Likewise, we might say we want something awful to happen to a rude driver, or a malicious co-worker, or an incompetent retail clerk. When we think more deeply about our own lives and experiences, though, we have occasionally done something that inconvenienced (or even endangered) another driver on the road because we were in a hurry or we weren't paying attention. Perhaps we have also made decisions that other people didn't like because it was part of our job. We may even have been thrown off by a simple process because one little thing in our environment was different, or we were distracted by something else in our personal lives. 
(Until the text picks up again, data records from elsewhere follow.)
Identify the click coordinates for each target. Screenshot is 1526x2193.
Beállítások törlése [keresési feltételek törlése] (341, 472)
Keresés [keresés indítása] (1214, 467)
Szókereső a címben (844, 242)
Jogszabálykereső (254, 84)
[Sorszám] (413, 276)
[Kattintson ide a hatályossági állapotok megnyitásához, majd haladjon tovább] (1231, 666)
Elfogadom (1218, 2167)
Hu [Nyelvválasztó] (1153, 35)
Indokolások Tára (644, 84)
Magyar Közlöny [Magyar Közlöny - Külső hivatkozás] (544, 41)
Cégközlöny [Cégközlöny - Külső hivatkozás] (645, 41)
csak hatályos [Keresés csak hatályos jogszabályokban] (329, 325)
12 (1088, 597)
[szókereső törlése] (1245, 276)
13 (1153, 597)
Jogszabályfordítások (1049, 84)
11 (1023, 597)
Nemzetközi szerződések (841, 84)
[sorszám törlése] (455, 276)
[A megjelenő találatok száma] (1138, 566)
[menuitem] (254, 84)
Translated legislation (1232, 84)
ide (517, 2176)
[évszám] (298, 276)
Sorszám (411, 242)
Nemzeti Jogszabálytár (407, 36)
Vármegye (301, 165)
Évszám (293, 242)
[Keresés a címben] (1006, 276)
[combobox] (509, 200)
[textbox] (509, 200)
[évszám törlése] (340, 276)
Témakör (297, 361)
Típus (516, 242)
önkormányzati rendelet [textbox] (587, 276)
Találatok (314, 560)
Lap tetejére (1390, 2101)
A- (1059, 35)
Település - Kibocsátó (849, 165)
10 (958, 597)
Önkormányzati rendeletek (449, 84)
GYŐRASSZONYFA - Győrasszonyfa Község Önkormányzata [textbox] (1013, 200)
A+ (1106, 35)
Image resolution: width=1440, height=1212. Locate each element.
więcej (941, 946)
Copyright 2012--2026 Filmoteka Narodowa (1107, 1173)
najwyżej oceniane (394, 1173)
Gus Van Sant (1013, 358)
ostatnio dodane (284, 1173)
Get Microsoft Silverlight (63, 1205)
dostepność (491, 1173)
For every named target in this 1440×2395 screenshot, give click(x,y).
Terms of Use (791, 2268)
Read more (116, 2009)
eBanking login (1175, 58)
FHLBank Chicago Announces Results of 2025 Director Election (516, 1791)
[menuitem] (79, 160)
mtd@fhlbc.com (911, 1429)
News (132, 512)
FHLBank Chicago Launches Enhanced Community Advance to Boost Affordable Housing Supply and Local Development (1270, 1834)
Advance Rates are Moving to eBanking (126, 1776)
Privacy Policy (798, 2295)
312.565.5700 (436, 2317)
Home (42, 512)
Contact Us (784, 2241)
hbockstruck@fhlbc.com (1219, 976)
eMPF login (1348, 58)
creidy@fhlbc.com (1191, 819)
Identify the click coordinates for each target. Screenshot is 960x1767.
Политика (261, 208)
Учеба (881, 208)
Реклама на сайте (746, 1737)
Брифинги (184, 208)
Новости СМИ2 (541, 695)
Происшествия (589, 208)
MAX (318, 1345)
As much as we may get angry or frustrated when other people's behavior inconveniences us or challenges us, we actually don't want to live in a world where a sort of vicious karma punishes our every mistake with misfortune. We actually want people to be graceful with us when we almost miss our exit on the freeway, or when we make a thoughtful decision that has painful consequences for someone, or when we just have a moment when our brains aren't firing on all cylinders. We want to be known and understood. We want other people to see our inherent worth and dignity -- and to acknowledge and respect our unique abilities and strengths that may have required a lot of hard work to cultivate. 

Our anxiety prompts us to hold ourselves apart, to demand something different for our own lives than we hope for in the lives of others. Our fear prompts us to defend our own difficult decisions by mocking the difficult decisions of others. Our fear prompts us to refuse rights to other people because we think their freedom will somehow jeopardize our own rights and freedom. Our fear prompts us toward scarcity thinking, believing that I can't have what I need if someone else gets what they need. Either/or propositions are fueled by our anxiety, just as the idea of "selfishness" is really a way of saying that we allow our fear to convince us that we want something we don't actually want -- our anxiety doesn't let us get past the surface level desires to what we most deeply value.

When we are able to connect with what we most deeply value, we begin to realize that what we want requires well-being in our own lives and well-being in the lives of those around us. When we are willing to cast a vision of wholeness for our lives -- or our neighborhoods, or our workplaces, or the world -- we see that our lives are interconnected with the lives of others, that we cannot experience wholeness and well-being in our lives without contributing to wholeness and well-being in the lives of others. Yet we cannot connect with what we most deeply value, what we most deeply want, without learning to manage our own anxiety and confronting our tendency toward lazy thinking. And we cannot learn to manage our own anxiety or confront our mental laziness by focusing on other people. We have to turn our gaze inward and develop our own selves if we want to maximize the meaningful contribution we are able to make in the world.

So, there is really no such thing as selfishness. There are degrees of emotional immaturity and maturity. There are habits of lazy, flawed thinking that we can change and develop into more mature, intentional thought processes. There are anxious, fear-driven reactions that keep us from living with integrity to what actually matters most to us. And there are more emotionally mature, self-aware actions that align with our deepest values and create greater wholeness in our own lives and the lives of others. Well-being is only an either/or proposition when we allow our flawed, surface level, anxious, scarcity thinking to run the show. When we are honest, we acknowledge that well-being in our own lives is inextricably connected to well-being in the lives of others. And when we focus on our own capacity to clarify our deepest values and live with integrity to those values, we transform the world.